Il ragazzo sgranò gli occhi, e Ginny non se lo spiegò fino a quando lui non esclamò il suo nome con voce melodiosa.

-C-Come? Perché sai il mio nome?

-Ma come Ginny? Non mi riconosci? Sono Noah! Pensavo di vederti stasera, ma evidentemente ti mancavo!- “Noah? E chie è Noah’ Ah si! Quel ragazzo che doveva venire stasera! Ma non era bruttino e tozzo?” Ginny si pentì subito di questi inappropriati pensieri. Aveva appena ammesso con se stessa che trovava attraente quel ragazzo, ma in fondo come biasimarsi?! Era diventato davvero bello!!!

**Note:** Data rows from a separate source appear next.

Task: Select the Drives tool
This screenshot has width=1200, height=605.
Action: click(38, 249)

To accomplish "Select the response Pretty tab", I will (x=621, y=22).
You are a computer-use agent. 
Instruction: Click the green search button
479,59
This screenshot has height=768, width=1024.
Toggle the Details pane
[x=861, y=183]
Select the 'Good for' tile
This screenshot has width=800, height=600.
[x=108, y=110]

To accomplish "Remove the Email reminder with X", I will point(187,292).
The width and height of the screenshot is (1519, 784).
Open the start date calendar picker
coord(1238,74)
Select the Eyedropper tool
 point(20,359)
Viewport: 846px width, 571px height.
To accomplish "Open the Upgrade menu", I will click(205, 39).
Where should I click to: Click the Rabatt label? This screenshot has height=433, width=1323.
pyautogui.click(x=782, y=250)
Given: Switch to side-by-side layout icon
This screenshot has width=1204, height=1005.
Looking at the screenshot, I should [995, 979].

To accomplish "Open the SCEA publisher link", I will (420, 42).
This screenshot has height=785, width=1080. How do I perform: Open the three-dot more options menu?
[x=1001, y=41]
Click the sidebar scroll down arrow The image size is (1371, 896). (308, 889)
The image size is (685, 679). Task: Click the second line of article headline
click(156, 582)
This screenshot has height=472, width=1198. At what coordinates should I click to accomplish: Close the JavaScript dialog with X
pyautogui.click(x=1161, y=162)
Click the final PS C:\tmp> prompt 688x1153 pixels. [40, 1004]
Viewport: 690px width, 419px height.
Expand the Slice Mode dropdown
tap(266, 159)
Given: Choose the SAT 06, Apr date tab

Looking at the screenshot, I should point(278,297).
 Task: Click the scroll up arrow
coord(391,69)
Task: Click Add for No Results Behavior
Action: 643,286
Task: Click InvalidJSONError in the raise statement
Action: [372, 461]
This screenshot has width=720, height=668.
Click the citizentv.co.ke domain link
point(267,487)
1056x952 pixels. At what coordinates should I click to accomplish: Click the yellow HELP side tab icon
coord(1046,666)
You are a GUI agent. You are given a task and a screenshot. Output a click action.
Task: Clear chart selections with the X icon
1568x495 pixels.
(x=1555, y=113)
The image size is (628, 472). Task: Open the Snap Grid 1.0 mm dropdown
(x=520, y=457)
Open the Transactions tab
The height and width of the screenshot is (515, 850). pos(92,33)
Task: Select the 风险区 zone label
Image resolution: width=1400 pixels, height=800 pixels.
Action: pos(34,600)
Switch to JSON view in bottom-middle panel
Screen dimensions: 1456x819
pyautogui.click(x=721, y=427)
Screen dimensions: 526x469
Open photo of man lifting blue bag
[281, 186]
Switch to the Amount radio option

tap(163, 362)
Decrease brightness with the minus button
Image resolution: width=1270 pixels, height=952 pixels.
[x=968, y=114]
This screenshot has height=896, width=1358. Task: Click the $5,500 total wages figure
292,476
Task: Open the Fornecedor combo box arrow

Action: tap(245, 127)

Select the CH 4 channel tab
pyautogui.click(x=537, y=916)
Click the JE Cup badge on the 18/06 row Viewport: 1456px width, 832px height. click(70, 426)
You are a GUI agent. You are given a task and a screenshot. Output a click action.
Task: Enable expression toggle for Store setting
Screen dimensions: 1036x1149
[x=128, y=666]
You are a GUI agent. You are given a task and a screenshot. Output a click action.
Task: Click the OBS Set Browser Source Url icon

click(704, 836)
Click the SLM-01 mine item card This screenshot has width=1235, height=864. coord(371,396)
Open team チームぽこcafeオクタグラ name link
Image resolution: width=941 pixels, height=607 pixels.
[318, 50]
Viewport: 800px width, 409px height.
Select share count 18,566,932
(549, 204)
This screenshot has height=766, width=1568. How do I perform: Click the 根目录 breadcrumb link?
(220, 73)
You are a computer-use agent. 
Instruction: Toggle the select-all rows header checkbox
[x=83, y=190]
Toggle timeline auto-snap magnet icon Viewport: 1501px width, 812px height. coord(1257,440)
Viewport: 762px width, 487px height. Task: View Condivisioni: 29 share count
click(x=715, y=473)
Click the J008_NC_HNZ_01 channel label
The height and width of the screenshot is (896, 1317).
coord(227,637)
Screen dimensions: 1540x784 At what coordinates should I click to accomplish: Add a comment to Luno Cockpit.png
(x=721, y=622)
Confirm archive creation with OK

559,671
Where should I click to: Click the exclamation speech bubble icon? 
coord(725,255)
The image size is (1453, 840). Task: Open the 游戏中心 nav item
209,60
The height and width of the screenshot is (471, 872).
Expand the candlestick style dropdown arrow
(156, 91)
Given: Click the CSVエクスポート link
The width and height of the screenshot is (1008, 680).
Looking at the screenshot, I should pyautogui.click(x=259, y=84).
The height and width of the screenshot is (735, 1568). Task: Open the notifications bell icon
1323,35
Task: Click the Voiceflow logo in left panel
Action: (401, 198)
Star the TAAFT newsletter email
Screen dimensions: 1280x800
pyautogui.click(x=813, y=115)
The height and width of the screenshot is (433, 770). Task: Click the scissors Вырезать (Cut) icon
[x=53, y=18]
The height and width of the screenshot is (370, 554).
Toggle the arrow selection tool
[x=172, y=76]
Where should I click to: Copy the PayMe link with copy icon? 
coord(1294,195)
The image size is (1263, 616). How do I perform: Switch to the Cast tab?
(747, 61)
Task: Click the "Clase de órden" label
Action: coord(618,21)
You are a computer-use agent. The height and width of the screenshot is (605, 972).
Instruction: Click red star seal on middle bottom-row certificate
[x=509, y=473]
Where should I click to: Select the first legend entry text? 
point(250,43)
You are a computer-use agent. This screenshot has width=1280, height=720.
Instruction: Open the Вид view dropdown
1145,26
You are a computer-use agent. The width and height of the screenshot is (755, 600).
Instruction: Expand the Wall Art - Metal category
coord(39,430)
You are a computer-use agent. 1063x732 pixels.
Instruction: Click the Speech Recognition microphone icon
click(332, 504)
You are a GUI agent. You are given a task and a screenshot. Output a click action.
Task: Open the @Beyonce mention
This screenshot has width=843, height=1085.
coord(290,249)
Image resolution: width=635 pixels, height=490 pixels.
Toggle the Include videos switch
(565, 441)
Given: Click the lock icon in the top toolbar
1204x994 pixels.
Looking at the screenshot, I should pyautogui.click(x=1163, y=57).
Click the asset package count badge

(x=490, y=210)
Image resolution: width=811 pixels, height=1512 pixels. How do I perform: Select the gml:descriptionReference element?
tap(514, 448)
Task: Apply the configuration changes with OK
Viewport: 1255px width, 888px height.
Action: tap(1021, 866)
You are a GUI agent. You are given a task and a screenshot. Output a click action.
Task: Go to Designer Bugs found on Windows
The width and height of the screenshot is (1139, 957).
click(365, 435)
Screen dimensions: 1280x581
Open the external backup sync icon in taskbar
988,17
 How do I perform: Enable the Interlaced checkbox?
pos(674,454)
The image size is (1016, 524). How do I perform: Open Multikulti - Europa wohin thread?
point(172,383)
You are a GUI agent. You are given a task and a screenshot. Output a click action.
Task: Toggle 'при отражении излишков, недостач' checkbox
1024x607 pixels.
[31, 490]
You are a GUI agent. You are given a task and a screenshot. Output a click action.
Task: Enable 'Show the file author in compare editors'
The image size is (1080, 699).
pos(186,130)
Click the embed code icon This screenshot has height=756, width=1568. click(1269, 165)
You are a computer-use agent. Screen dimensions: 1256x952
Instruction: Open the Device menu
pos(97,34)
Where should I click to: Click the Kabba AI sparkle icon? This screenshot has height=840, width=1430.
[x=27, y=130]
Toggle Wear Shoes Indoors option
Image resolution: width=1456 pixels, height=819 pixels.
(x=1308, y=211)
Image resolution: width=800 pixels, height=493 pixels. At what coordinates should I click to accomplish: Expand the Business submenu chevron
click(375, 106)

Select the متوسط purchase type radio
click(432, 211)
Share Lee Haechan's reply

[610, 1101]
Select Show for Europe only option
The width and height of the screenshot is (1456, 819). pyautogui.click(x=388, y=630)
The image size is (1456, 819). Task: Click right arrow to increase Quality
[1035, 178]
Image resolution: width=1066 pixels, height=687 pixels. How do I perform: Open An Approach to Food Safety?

-Noah? Oh ciao! Ti ricordavo …. Diverso!

-Lo so, sono diventato più bello!- “Ecco, oltre che bello sei diventato strafottente”. Evidentemente la faccia di Ginny doveva essere abbastanza eloquente, visto che Noah scoppiò a ridere e esclamò:

-Ma stavo scherzando, comunque anche tu sei cresciuta tanto nell’ultimo anno, ti ricordavo on i capelli più corti!- Interdetta Ginny fece scena muta, al che Noah fece una proposta che Ginny non si aspettava affatto:

-Cosa ne pensi di venire a prendere un caffè, visto che comunque ci dovremmo rivedere a casa tua tra meno di due ore?

-Ma veramente … dovevo fare la spesa per mia madre …

-Oh, in due si fa prima, lo faremo più tardi!- detto questo sfoggiò un sorriso smagliante e Ginny si perse completamente, balbettando un insignificante affermazione e avviandosi verso l’uscita al fianco di quel meraviglioso amico sconosciuto.